Reasons to invest in commercial real estate

Let’s face it: there are many reasons to invest in commercial real estate. Above average returns, steady cash flow, and the possibility of set working hours top the list for many folks. Whether you’re an experienced investor who is well-acquainted with the process or you’re a rookie who is just getting to know the commercial real estate investing basics, there are some common investment mistakes you’ll certainly want to avoid. This is especially true if you’re in need of hard money loans for real estate investors. Your real estate investment lenders want you to do well with your property. Here are three of the biggest blunders to avoid in commercial real estate investment:

  1. Performing inadequate due diligence
    Above all else, failing to perform due diligence is the top mistake that can lead to disaster. You have to consider both the conditions of the current market and of the property in order to make a determination on whether it’s a good time or place. You need to be familiar enough with the demographic makeup of the area to make a judgment about whether this is a good investment. Look at population growth, rate of employment, average income, and the supply and demand of the area. You also need to be fully informed about the condition of the property, area laws, and tax and insurance liabilities. If you don’t know how to do something or how to get the information you need, hire a professional. It’s much better to pay for help from an expert up front than to try to do a job yourself and suffer for it down the road.

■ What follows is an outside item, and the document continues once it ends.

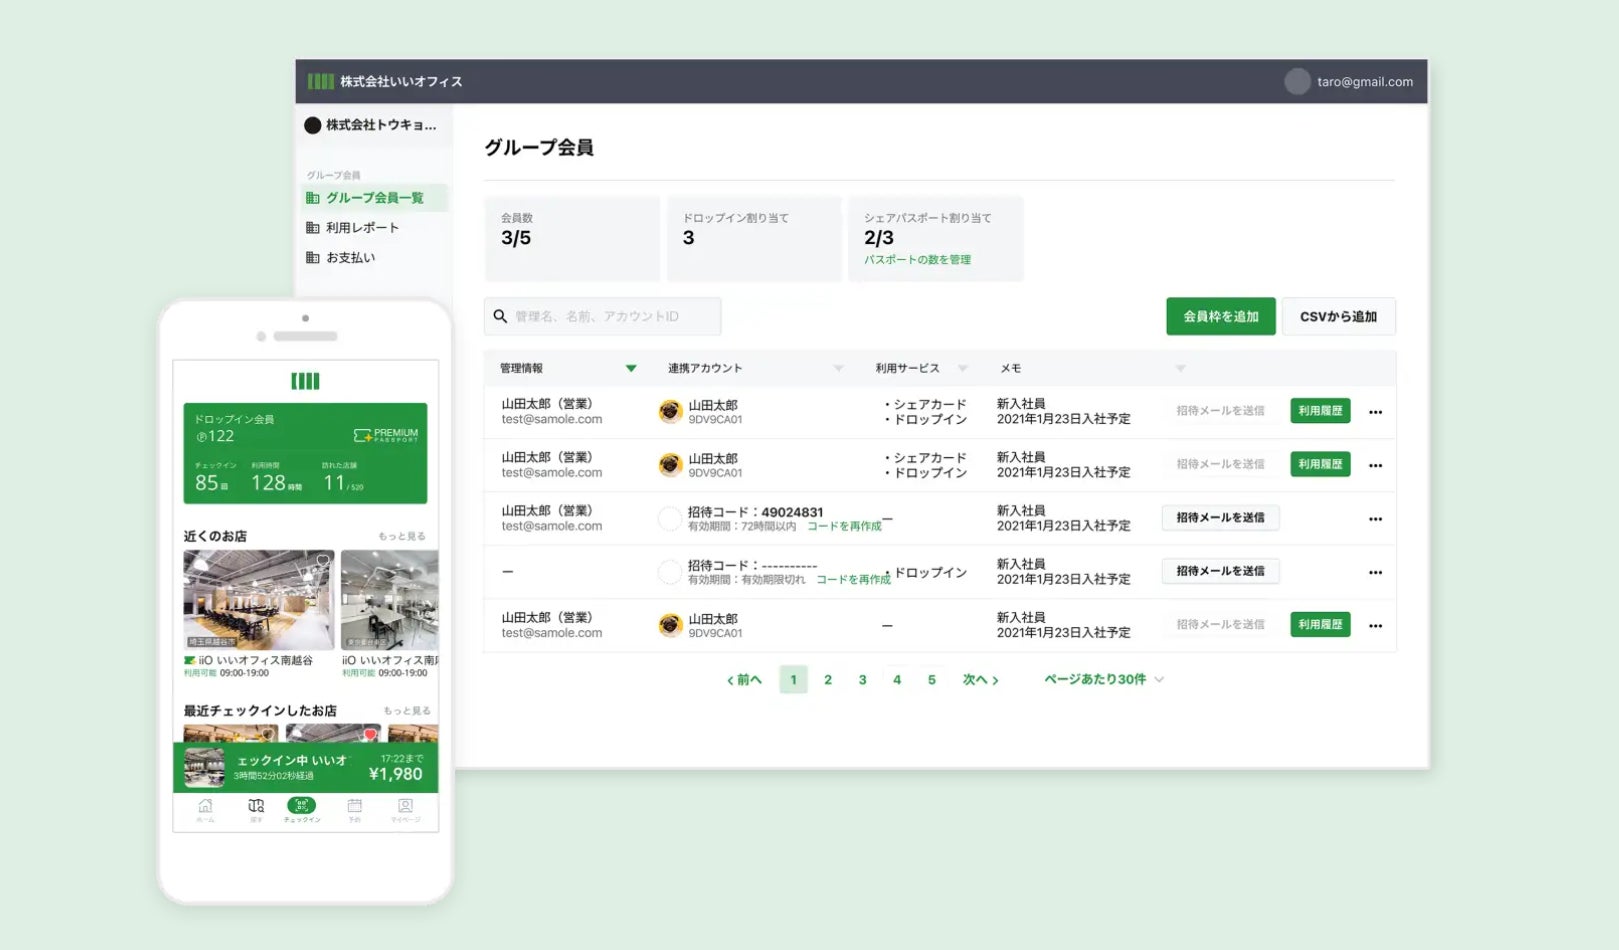Go to page 3 in the pagination
This screenshot has height=950, width=1619.
click(x=862, y=680)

  2. Taking too big a gamble
    Your real estate investment lenders will tell you that everything comes down to the math. Commercial property investment is a numbers game. Although there are certain risks that come with the acquisition and operation of any type of property, you need to go by real numbers and not a projection of potential income. Your property needs to be valued on its present income and not what it could potentially earn in the future. You should not make assumptions about being able to raise tenants’ rents or cut corners to save on maintenance. Some investors will know that a property presents too big a risk, but they gamble on it anyway — and often lose big. If the numbers don’t work, know enough to walk away.

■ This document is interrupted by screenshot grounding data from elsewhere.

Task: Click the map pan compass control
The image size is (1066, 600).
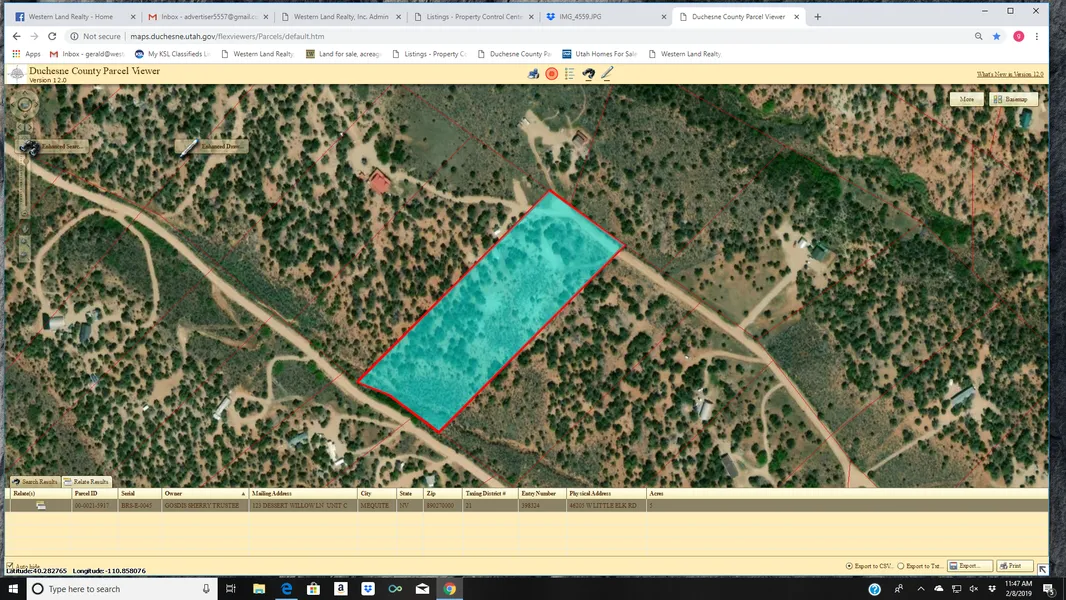Action: point(25,104)
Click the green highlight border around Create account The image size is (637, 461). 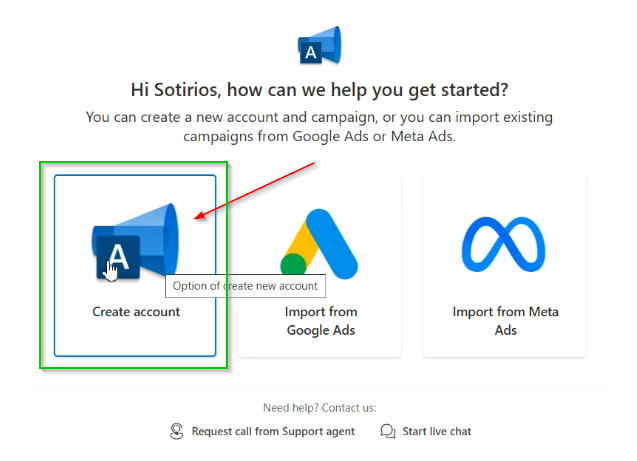pyautogui.click(x=41, y=265)
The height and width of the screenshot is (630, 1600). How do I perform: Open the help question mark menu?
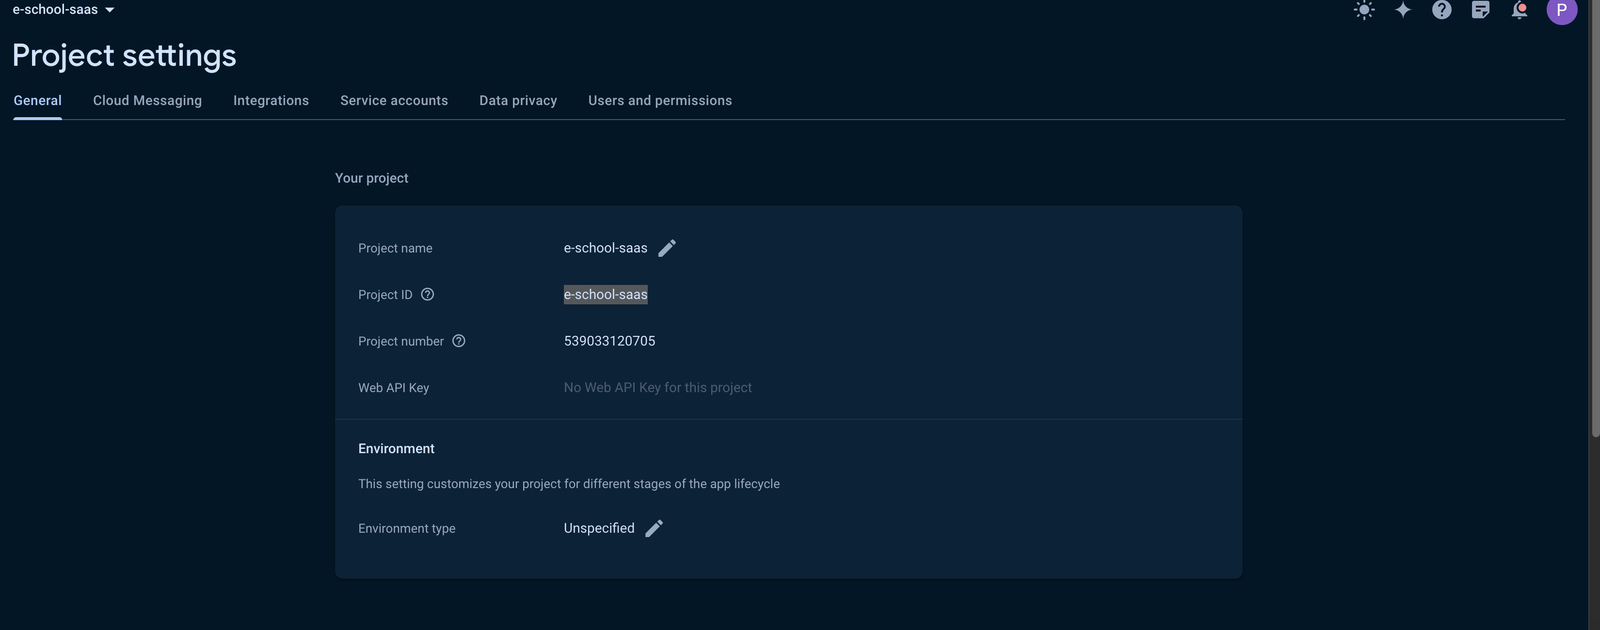coord(1441,10)
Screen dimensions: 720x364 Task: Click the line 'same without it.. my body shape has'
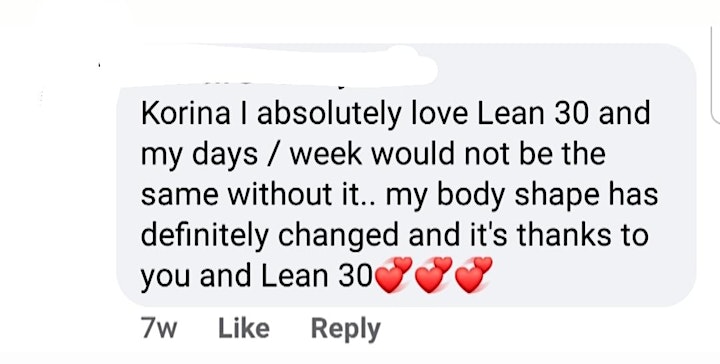pos(399,195)
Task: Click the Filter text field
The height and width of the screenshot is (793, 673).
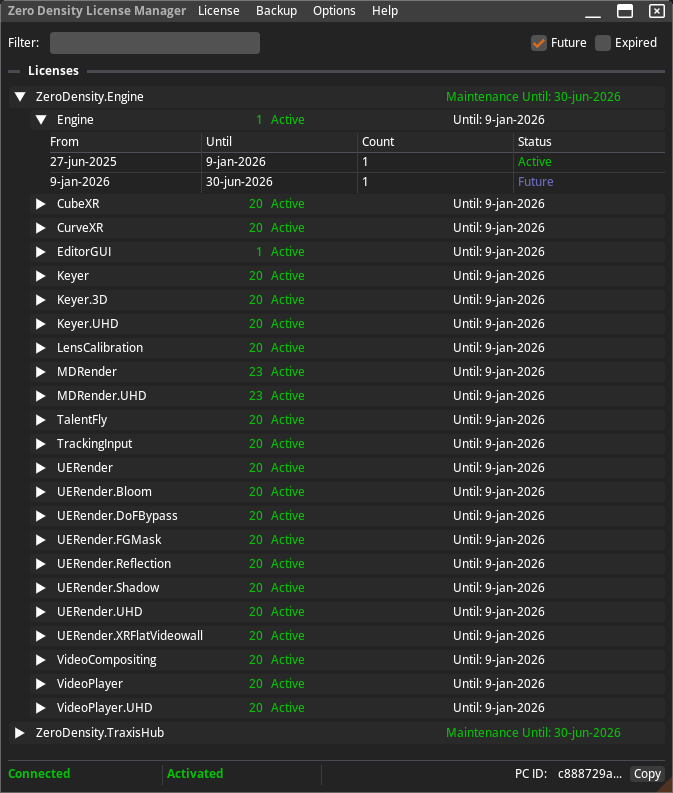Action: (155, 43)
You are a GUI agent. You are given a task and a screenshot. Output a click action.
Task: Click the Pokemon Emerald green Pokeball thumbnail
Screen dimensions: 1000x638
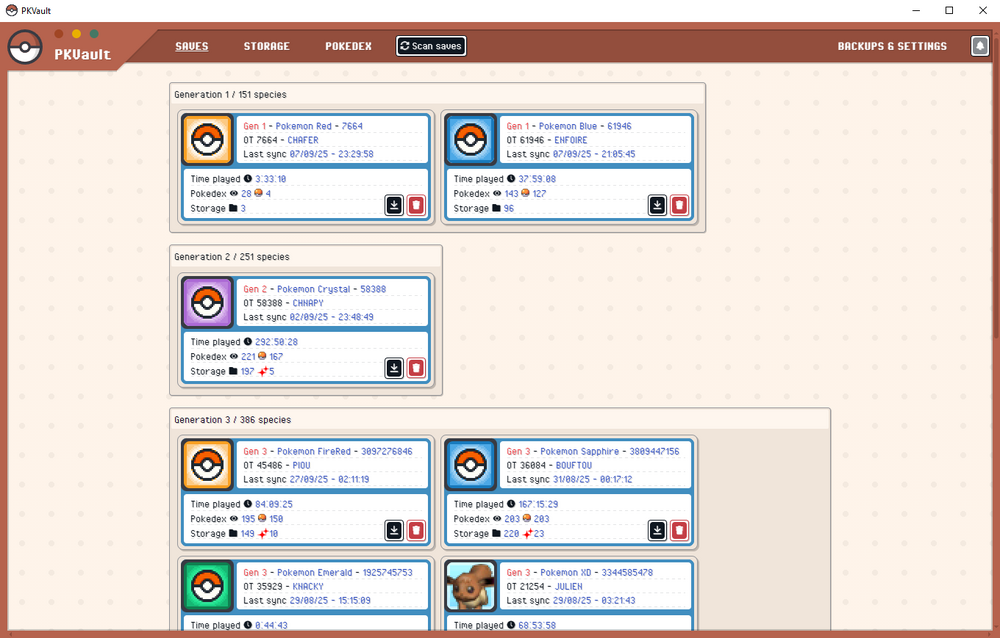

  3. Not getting expert advice
    It’s important to have a team of experienced and trusted professionals around you when you’re making an investment, especially if you lack experience. There’s a higher risk associated with hard money rehab loans, and with an even bigger risk, you need to make sure you have the best people by your side. Don’t make the mistake of going into a commercial real estate property alone. It’s a tricky business, and even the most seasoned investors enlist help from a qualified and devoted team. If you’re looking into exploring the realm of commercial property investment, you can receive some of the help you need from real estate investment lenders, contractors, accountants, and others to ensure your investment is a success.